# Your task
Can you swap "teeth" for "gums" in the lines from the start through the one containing "I will 473,657.", keeping everything else unchanged?
*** Provided information
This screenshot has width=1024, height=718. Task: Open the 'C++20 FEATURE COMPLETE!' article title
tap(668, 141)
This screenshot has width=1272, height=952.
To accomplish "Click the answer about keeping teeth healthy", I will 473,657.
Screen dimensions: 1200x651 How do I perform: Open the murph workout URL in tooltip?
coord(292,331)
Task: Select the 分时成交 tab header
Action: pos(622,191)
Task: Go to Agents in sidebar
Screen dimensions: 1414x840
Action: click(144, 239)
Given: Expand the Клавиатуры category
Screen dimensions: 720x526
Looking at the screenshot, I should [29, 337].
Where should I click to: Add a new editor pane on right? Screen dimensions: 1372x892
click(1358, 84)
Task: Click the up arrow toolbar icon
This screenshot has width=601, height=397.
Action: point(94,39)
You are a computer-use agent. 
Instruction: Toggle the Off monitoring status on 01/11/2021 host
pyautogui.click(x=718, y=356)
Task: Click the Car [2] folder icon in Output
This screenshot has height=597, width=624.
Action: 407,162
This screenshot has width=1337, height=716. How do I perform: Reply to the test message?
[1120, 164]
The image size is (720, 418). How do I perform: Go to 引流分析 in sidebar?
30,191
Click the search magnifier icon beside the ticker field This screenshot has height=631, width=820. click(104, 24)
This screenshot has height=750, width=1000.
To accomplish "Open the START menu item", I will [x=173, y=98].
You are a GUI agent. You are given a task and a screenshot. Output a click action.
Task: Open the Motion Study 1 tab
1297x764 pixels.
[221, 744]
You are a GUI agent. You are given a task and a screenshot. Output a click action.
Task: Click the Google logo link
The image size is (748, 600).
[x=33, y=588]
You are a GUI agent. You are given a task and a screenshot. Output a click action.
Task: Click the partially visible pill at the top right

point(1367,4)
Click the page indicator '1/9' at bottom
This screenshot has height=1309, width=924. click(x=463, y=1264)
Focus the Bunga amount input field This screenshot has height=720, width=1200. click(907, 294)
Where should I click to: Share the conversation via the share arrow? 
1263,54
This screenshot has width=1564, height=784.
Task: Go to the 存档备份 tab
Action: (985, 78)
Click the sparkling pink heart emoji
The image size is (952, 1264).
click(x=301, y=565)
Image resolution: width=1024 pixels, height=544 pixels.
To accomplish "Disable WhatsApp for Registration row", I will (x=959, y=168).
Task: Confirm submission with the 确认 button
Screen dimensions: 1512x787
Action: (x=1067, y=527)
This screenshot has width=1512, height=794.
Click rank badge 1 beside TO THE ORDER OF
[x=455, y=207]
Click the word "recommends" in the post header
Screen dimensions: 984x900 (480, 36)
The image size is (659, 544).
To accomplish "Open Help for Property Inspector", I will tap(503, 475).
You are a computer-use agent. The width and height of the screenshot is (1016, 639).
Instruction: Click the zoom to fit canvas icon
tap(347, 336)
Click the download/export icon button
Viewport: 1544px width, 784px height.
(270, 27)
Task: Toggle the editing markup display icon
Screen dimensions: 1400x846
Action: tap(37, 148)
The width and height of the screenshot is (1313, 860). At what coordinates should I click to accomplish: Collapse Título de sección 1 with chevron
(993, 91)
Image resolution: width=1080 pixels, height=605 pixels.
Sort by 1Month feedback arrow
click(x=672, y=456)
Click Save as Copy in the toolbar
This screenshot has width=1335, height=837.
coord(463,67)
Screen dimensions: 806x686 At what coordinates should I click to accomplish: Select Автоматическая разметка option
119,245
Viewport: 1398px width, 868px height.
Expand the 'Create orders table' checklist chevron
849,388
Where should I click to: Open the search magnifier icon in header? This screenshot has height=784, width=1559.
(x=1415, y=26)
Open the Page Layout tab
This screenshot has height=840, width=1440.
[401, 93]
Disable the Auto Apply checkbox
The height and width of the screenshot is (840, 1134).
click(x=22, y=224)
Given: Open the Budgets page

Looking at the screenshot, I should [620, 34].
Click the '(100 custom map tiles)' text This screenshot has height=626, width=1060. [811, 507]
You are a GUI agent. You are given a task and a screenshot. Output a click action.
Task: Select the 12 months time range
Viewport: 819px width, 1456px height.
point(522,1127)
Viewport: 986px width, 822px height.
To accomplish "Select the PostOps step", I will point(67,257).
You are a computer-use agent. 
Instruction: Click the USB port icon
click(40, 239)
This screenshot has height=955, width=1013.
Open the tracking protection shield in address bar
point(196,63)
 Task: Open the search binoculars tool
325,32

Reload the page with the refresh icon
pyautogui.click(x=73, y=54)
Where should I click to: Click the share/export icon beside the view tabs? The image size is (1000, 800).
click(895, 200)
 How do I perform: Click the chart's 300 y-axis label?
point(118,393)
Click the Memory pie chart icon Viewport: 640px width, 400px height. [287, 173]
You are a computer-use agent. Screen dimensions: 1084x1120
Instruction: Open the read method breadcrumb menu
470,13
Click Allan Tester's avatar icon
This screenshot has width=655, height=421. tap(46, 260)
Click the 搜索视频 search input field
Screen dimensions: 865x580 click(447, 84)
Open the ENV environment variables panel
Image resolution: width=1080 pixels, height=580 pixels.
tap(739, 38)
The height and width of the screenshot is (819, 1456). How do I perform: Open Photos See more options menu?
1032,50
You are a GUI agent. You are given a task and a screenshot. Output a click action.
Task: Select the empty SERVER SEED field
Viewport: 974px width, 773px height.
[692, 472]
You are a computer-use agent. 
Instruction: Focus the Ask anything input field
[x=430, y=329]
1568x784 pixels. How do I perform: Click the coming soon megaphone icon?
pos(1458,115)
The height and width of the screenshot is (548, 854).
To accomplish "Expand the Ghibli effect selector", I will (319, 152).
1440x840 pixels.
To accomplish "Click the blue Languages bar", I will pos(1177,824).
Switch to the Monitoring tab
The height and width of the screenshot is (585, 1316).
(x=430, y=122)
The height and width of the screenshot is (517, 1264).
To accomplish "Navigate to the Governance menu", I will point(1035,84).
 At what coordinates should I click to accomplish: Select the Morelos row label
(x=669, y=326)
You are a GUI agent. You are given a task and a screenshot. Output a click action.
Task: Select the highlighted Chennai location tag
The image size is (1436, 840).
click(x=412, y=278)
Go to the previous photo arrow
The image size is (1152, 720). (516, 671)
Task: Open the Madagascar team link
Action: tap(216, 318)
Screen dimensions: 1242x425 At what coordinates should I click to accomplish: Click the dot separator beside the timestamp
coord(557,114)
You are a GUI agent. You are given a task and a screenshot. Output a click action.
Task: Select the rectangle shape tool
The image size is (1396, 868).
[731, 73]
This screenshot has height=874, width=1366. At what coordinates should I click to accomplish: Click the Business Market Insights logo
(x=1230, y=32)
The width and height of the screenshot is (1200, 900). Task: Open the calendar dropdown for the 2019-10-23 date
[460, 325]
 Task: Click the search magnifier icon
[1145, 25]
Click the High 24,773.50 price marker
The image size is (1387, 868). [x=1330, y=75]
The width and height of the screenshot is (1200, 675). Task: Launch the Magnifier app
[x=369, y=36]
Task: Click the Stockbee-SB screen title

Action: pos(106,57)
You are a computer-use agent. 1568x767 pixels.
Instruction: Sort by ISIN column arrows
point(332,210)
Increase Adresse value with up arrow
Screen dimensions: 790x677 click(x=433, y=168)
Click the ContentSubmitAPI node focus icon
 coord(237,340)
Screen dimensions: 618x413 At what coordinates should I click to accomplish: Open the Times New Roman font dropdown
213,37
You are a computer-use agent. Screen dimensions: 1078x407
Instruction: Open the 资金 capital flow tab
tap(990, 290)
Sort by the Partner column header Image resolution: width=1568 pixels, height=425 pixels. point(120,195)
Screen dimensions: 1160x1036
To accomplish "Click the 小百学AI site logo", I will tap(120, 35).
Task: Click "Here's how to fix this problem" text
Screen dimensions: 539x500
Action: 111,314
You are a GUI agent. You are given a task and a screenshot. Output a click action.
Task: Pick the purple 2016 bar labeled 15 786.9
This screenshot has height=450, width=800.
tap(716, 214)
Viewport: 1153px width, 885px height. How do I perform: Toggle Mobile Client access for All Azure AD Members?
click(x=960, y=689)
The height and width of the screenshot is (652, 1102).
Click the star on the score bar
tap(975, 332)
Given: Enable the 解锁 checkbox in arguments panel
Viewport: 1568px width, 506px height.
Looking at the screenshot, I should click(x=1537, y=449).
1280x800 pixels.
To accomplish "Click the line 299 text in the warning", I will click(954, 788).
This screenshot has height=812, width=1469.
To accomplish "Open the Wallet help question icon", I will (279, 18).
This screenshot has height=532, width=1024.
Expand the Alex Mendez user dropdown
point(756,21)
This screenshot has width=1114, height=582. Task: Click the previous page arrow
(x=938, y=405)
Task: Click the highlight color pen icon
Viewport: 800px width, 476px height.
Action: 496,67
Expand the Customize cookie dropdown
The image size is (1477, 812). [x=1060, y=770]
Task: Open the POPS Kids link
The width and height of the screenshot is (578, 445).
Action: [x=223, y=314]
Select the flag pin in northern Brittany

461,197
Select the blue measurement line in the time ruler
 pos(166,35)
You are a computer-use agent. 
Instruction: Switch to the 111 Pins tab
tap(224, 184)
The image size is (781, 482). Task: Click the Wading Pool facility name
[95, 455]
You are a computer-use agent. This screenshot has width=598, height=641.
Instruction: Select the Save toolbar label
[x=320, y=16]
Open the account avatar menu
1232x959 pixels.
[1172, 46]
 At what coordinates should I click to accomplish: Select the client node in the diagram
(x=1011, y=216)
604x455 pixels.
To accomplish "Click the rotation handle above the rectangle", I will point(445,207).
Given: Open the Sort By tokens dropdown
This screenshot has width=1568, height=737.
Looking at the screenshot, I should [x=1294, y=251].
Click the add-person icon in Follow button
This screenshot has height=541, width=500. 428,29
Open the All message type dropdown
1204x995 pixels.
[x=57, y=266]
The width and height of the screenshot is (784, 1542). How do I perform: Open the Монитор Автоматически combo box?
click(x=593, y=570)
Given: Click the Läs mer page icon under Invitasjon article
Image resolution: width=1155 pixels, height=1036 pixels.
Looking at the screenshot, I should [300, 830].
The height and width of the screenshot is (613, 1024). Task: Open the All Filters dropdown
******
# Exercise output
This screenshot has width=1024, height=718. Task: Open the 'C++20 FEATURE COMPLETE!' article title
tap(668, 141)
This screenshot has width=1272, height=952.
To accomplish "Click the answer about keeping gums healthy", I will 473,657.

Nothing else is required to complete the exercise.